One of the reasons behind the idea that Walden is fed from afar is the conviction held by many people familiar with the locality that the slopes around Walden could not provide enough water to keep Walden properly supplied. Even Thoreau held this idea, for he wrote (Journal, August 27, 1852) that "The water shed by the surrounding hills is insignificant in amount," and suggested that the slow rises and falls of Walden were due to changes in the amount supplied by the deep springs fed from some unknown source.
Is it really true that Walden's watershed supplies only an insignificant amount of water? Some of those who have repeated this statement may have been deceived because no brooks run into Walden. But there is a good reason why no brooks run into Walden. Water from rain or melting snow sinks into the sandy soils of Walden's watershed before it can gather into rills and brooks, as anyone can see if caught out in a heavy rain.
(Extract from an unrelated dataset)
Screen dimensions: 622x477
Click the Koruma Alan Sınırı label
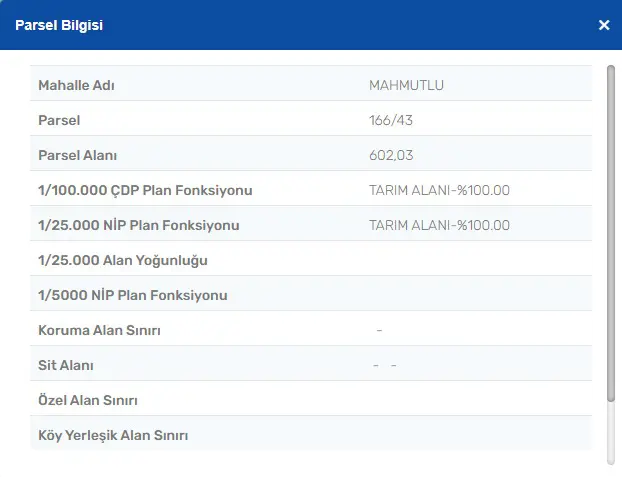(x=99, y=330)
Just as much water reaches Walden by seeping underground as by surface runoff -- perhaps more because by moving underground it escapes evaporation. Even through one cannot measure the invisible seepage, as one can measure the flow of a stream, a little figuring shows that the contribution from Walden's watershed is more than many people might think.
[After doing the calculations (see them here), i]t is...easy to see that the sand and gravel around Walden act as a large equalizing reservoir, and this explains the old puzzle of why Walden does not rise or fall with each storm or dry spell, as does Sandy Pond. The watershed of Sandy Pond is mostly glacial till, which sheds more water than it absorbs, so that much of a hard rain runs off quickly to raise the level of the pond. The same rain on Walden's watershed sinks into the sandy soil and causes a rise so delayed and relatively slight that it normally escapes notice. Sandy Pond declines notably in dry spells because there are no large bodies of water-bearing sand and gravel in its watershed to feed seepage into it between rains.
The result of this examination of water levels and rainfall and the figuring may perhaps change the image of Walden. For a pond that rises and falls in an unpredictable way, perhaps because fed through a hole in its bottom that is connected with an underground river form Lake Winnipesaukee in the White Mountains, we have substituted a pond fed by seepage form the sand and gravel that enclose it, that rises each year in the season of replenishment of ground water and falls in the season when growing plants use all the rain, and fluctuates more widely with groups of wet and dry years.
The Lure of a Good Mystery
Mystery exerts an attraction that people often regret losing -- one remembers how the poet Keats complained that a rainbow never meant as much to him after he heard someone explain how it was formed by raindrops bending light rays. Walden can never have for us the magical quality it possessed for those who dreamed that it had no bottom and extended indefinitely down into cold darkness. For such lost magic and for dreams of water-bearing tunnels from the White Mountains we have to substitute the satisfaction of knowing that Walden rises and falls, as if breathing, in perfect harmony with the surroundings that supply its water.